III. — LES ATELIERS.

La maison est grande; elle est neuve et déjà paraît vieille, tant les matériaux dont elle est construite sont légers, et tant le petit peuple qui l’habite, mû par l’instinct destructeur de l’enfance, la détériore et la souille. Elle est, du reste, en cela semblable à bien des pensionnats de haut renom. Lorsque le seigneur d’Anglure, pèlerin champenois, visita l’Egypte au XIVe siècle et pénétra dans la grande pyramide, il déclara que c’était « un lieu moult mal flairant. » J’en pourrais dire autant de quelques endroits de l’Orphelinat d’Auteuil, et le lecteur me comprendra sans que j’aie à m’expliquer. Le petit Français est, en général, d’une saleté révoltante, et les élèves de l’abbé Roussel n’échappent point à ce privilège de la race latine. Je connais un Anglais qui voulut faire élever son fils à Paris. Il parcourut successivement nos lycées, et mit son enfant en pension à Cantorbéry. L’aspect et l’infection de certains cloaques, qui ne manquent dans aucun collège, l’avaient à jamais dégoûté de l’éducation française. C’est là un inconvénient qui n’a rien d’impérieux et auquel il serait facile de remédier. Les pédagogues, quels qu’ils soient, devraient savoir que les soins extérieurs, que les ablutions surveillées, multipliées sont indispensables à la santé de l’enfant, et qu’il vaut mieux passer une demi-heure à se débarbouiller que d’employer cinq minutes à apprendre que cornu est indéclinable ; ils devraient savoir également que la propreté est l’emblème visible de la moralité.

Énoncé:
Traduisez en anglais la phrase suivante de l'extrait sur l'Orphelinat d'Auteuil : « C'est là un inconvénient qui n'a rien d'impérieux et auquel il serait facile de remédier. » Les lignes qui suivent forment un matériel indépendant de l'extrait.

Données fournies:
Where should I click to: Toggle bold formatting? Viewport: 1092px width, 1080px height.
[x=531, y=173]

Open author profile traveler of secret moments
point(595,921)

Corrigé:
This is a drawback that is in no way pressing and that could easily be remedied.